◆ Text segment:
* * * * * * *
# Spark Plugs?



## NJG8GT (Nov 14, 2007)

Has anyone done any research on aftermarket "performance" spark plugs? I mean there are so many differnt plugs, gold, silver, platinum, titanium, kryptonyte. I was just wondering if it would be worth changing for any performance gain, and if so, what are the best plugs out there now? Or is this a question like the tornado fuel savor or turbonator? Thanks.


----------



## fergyflyer (Apr 18, 2005)

My C6 Vette was part of a dyno test for Pulstar Spark plugs. They are a spark plug that uses a capacitor to release a bunch more energy than a regular spark plug. 

Here's what the dyno told us. The stock LS2 spark plugs with 25,000 miles on them were the worst. The $25 per spark plug Pulstars were good for about 7 hp or about 2.5% increase in power. This was in a controlled enviroment with the temperature and humidity mostly constant, less than 2 degrees and 5% humidity variance.
* * * * * * *
Recorded data:
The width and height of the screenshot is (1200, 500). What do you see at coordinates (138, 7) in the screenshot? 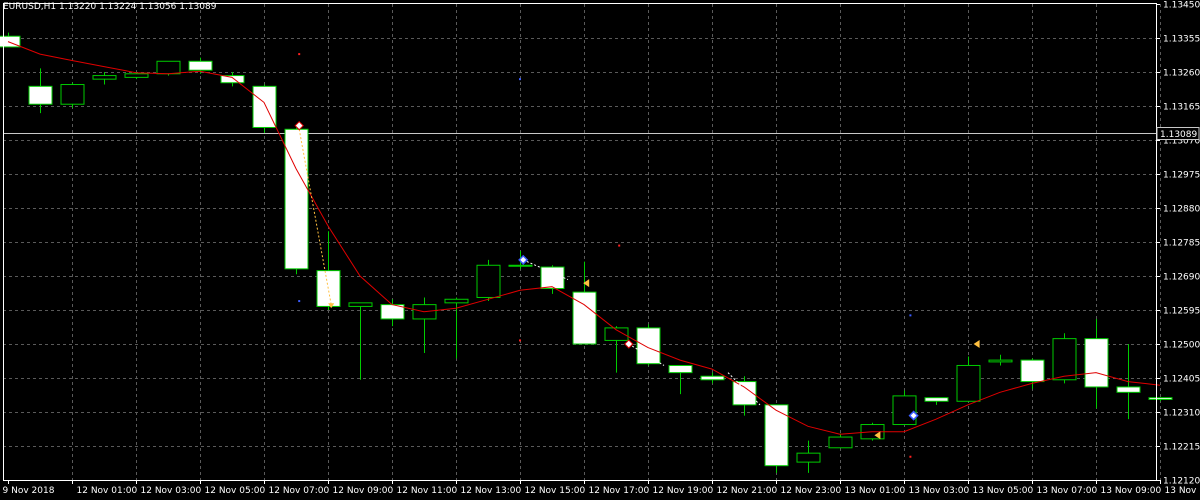
I see `ohlc-values: 1.13220 1.13224 1.13056 1.13089` at bounding box center [138, 7]. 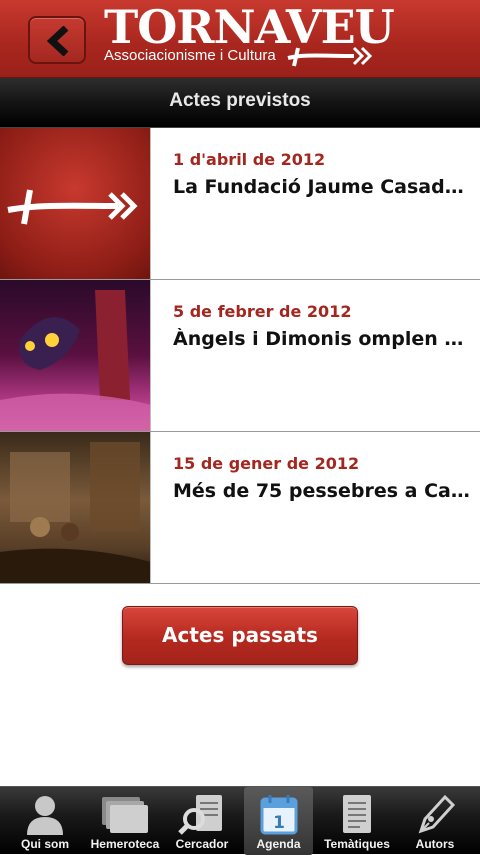 I want to click on tornaveu-logo-image, so click(x=76, y=204).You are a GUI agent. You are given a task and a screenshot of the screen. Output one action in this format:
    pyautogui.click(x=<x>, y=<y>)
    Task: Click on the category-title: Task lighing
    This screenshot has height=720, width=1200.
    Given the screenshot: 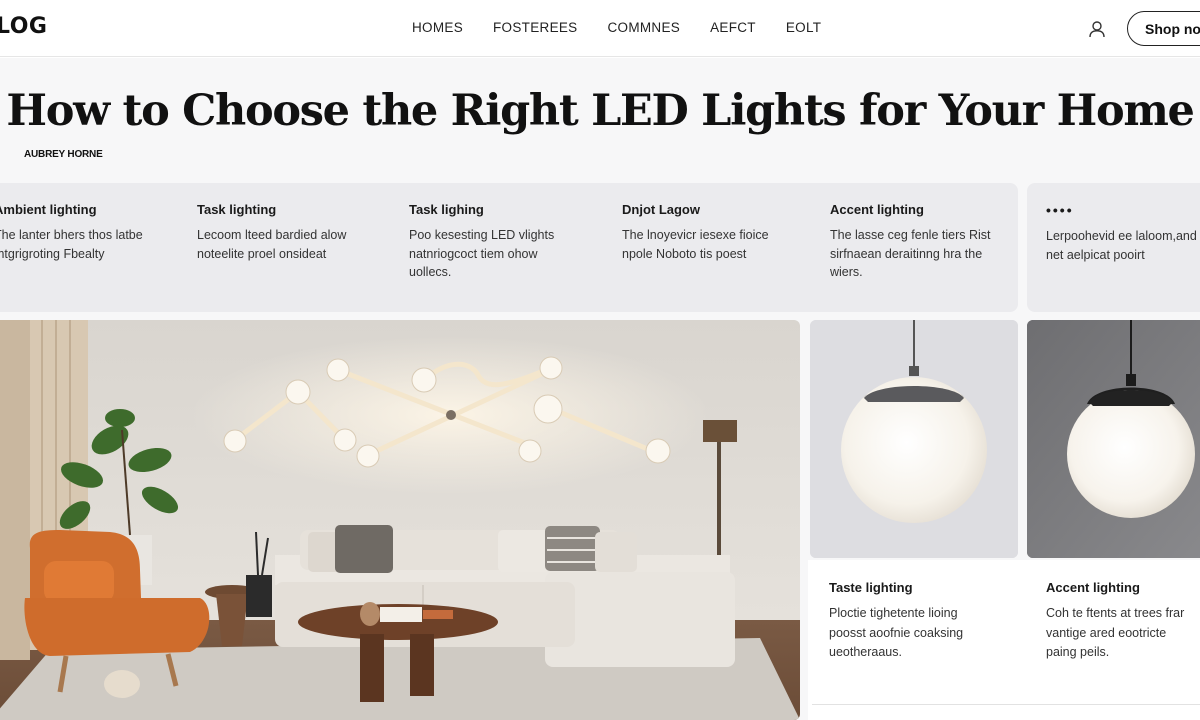 What is the action you would take?
    pyautogui.click(x=446, y=210)
    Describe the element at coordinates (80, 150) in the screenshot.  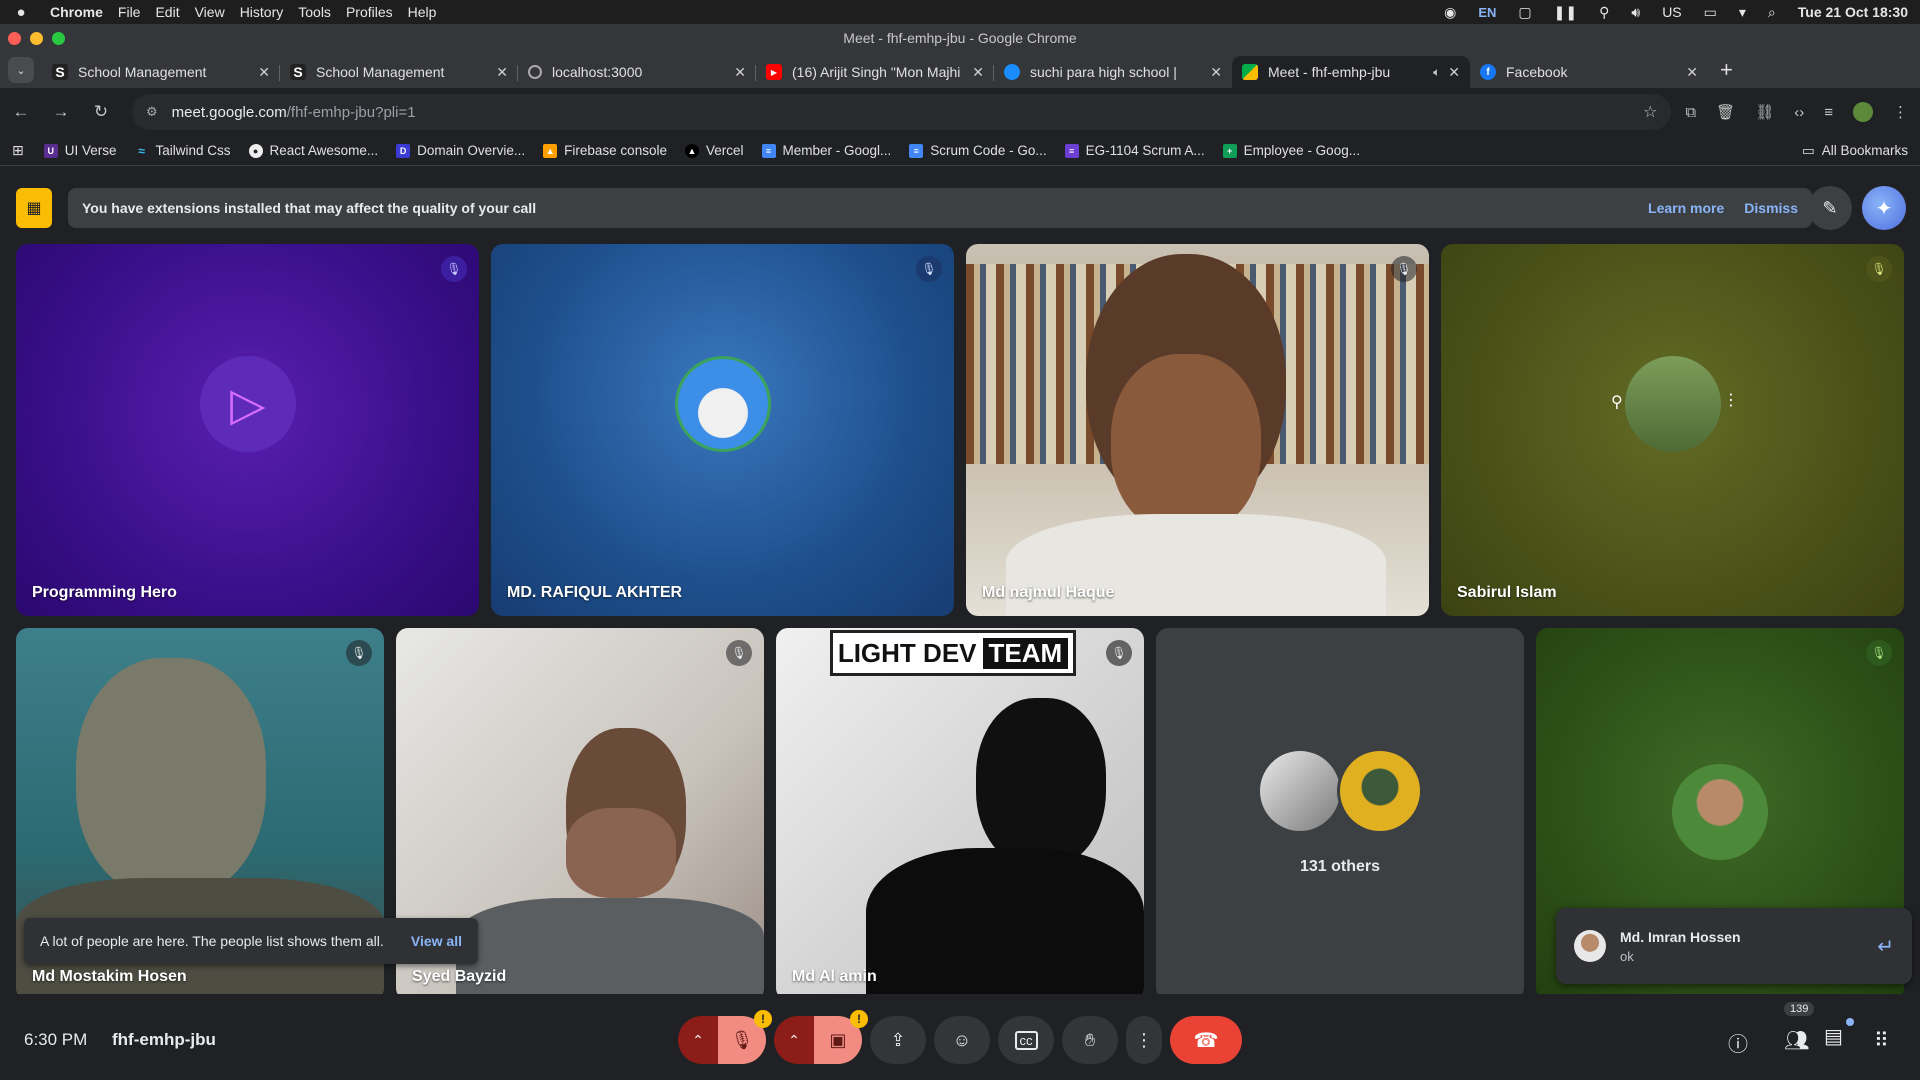
I see `bookmark-ui-verse: U UI Verse` at that location.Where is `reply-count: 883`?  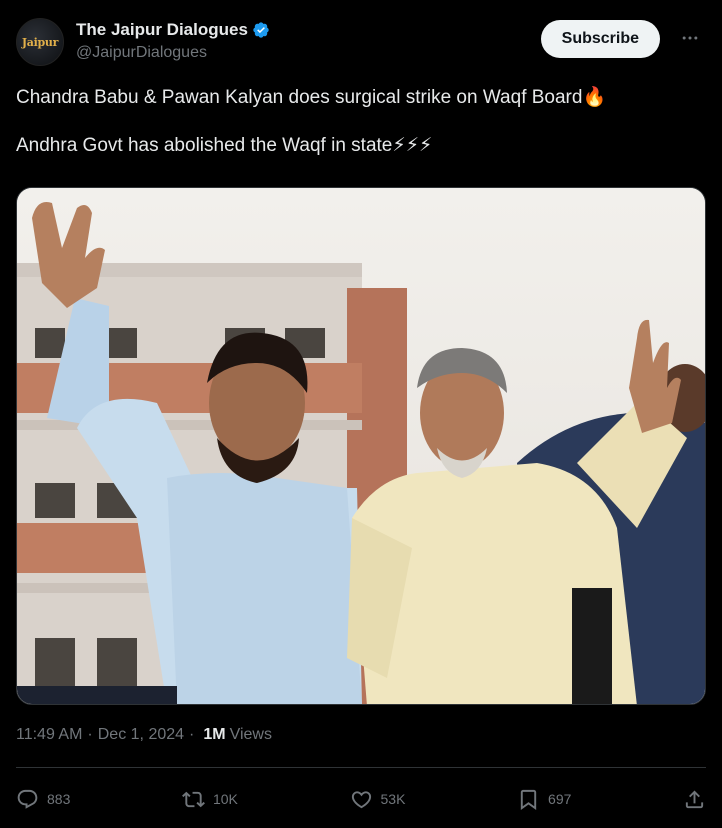 reply-count: 883 is located at coordinates (59, 799).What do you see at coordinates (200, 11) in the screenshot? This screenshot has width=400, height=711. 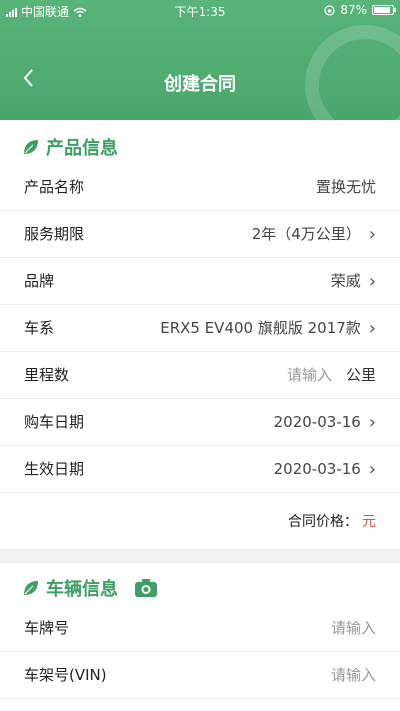 I see `status-bar: 中国联通 下午1:35 87%` at bounding box center [200, 11].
* * * * * * *
◆ Aim of the task:
In the spark plug thread, what makes Pulstar plugs different from a regular spark plug? Answer in one to three sentences.

◆ Solution for this problem:
Pulstar plugs use a capacitor to release much more energy than a regular spark plug. In the dyno test of a C6 Vette described in the thread, they gave about 7 hp, or roughly a 2.5% increase in power, at a cost of $25 per plug.